#### Article
:::

Dernièrement, j’ai relu  des écrits d’Angéla Duval. Je suis allé à la rencontre des poèmes d’une certaine Kate Mensfield, ou encore de Sara Teasdale qui a aussi écrit au début du siècle dernier. Et bien, elles ont tout compris, dans le sens où la poésie et leur vie au jour le jour sont très liés. Elles ont tout compris.. ! Forcément, bon. Ce sont des femmes… (rires).
Et pourtant, je crois en fait, que la poésie doit permettre de rendre la vie moins quotidienne, sans pour autant être perché, et complètement hors réalité.


En trio cette fois, mais pas que, tu t’es entouré de compagnons fidèles. Comment s’est passé l’enregistrement et avec qui as-tu travaillé ?
C’est un album qui a été élaboré sur plus de deux ans. Au départ, j’avais une dizaine de morceaux, guitare-voix, volontairement jamais joués en concert, contrairement aux albums précédents. A l’exception du titre « Loin de tout », qui avait été retenu pour un projet du photographe Jérôme Sevrette. C’est à la fin 2022, que je me suis rapproché de Jibé Polidoro, pour un travail de pré-prod. Pendant plusieurs semaines, en se voyant très fréquemment, de manière à ce que j’affine les morceaux, et que lui de son côté commence à avoir une vue d’ensemble de l’album, et  à en définir de manière plus claire la direction, en commençant à penser à des couleurs, des sonorités, voire même des premières idées d’arrangements. En parallèle, on avait aussi l’idée d’enregistrer un EP, vraiment piano-voix. C’est à partir de là que Gaël Faun nous a rejoint, et pour travailler sur l’EP, et pour participer à l’aventure de ce nouvel album, pour lequel il n’était pas, malgré lui, partant jusque là, pour des raisons très singulières, qui n’avaient rien à voir avec son activité artistique et musicale.

:::

#### Données brutes
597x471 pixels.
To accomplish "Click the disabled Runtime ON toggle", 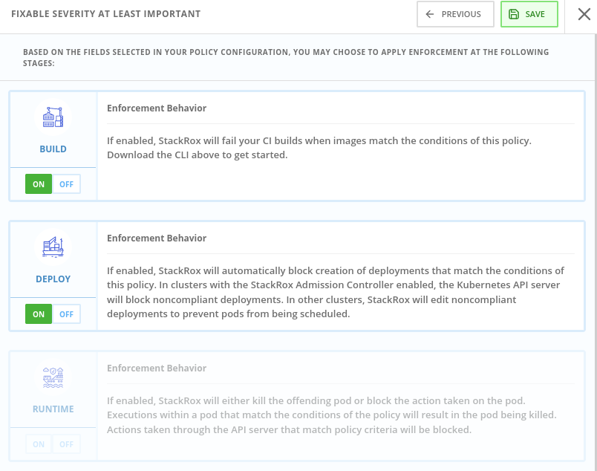I will click(39, 444).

:::

#### Exercices
A. Traduisez en anglais cette phrase de l'article : « C’est un album qui a été élaboré sur plus de deux ans. »
B. Poursuivez l'article sur l'enregistrement de l'album après sa dernière phrase.
Ces données ont une autre provenance.

#### Réponses par exercice
A. It is an album that was developed over more than two years.

B.
Comme pour n’importe quelle histoire qui se raconte, il faut s’efforcer de s’attacher à cette notion d’équilibre. Et avec ces deux-là, je pense qu’il y a bien cet équilibre recherché, avec ses complémentarités, de compétences, de qualités, de relations humaines aussi, nécessaires pour se retrouver autour d’un même projet, et pour qu’il puisse tenir la route surtout. Dès le départ et dans le temps.
Oh bien sûr tout ça n’exclue pas des périodes de doutes, de débats, de changements, de désaccords, et donc de consensus à trouver.
Nous avons donc à deux puis à trois posé les bases de l’album. Un travail de préparation, en amont assez conséquent pour nous permettre ensuite de passer moins de temps en studio. Fin avril, nous étions prêts pour rejoindre le Théâtre de Jovence, à Louvigné du Désert, pour réaliser les premières prises, de piano notamment. C’est aussi durant cette période de printemps que nous avons accueilli une partie des invités qui ont bien voulu participer au projet. Tout d’abord, c’est Lila Frogg, qui est venue de Lille, pour interpréter le titre en duo « loin de tout ». C’est une amie très proche de Gil Riot, que j’avais eu l’occasion de rencontrer par son intermédiaire. En écoutant des maquettes de ses compositions postées sur Facebook, je trouvais qu’elle avait quelque chose dans la voix de singulier, et surtout de sincère. C’était sa toute première expérience studio, et elle s’en est admirablement sortie.
Ensuite, c’est justement Gil Riot qui est venu poser des notes de guitare slyde dont il est l’un des seuls à avoir le secret, sur le morceau « Jenny Parker ». Enfin, j’ai aussi sollicité un  autre ami qui m’est cher, Pascal Karels pour venir également avec ses guitares sur un autre morceau, « L’homme passé ».
J’ai travaillé avec Pascal de façon très étroite pour l’album précédent, et c’est lui-même qui m’avait suggéré d’être éventuellement aussi à mes côtés pour ce nouveau projet.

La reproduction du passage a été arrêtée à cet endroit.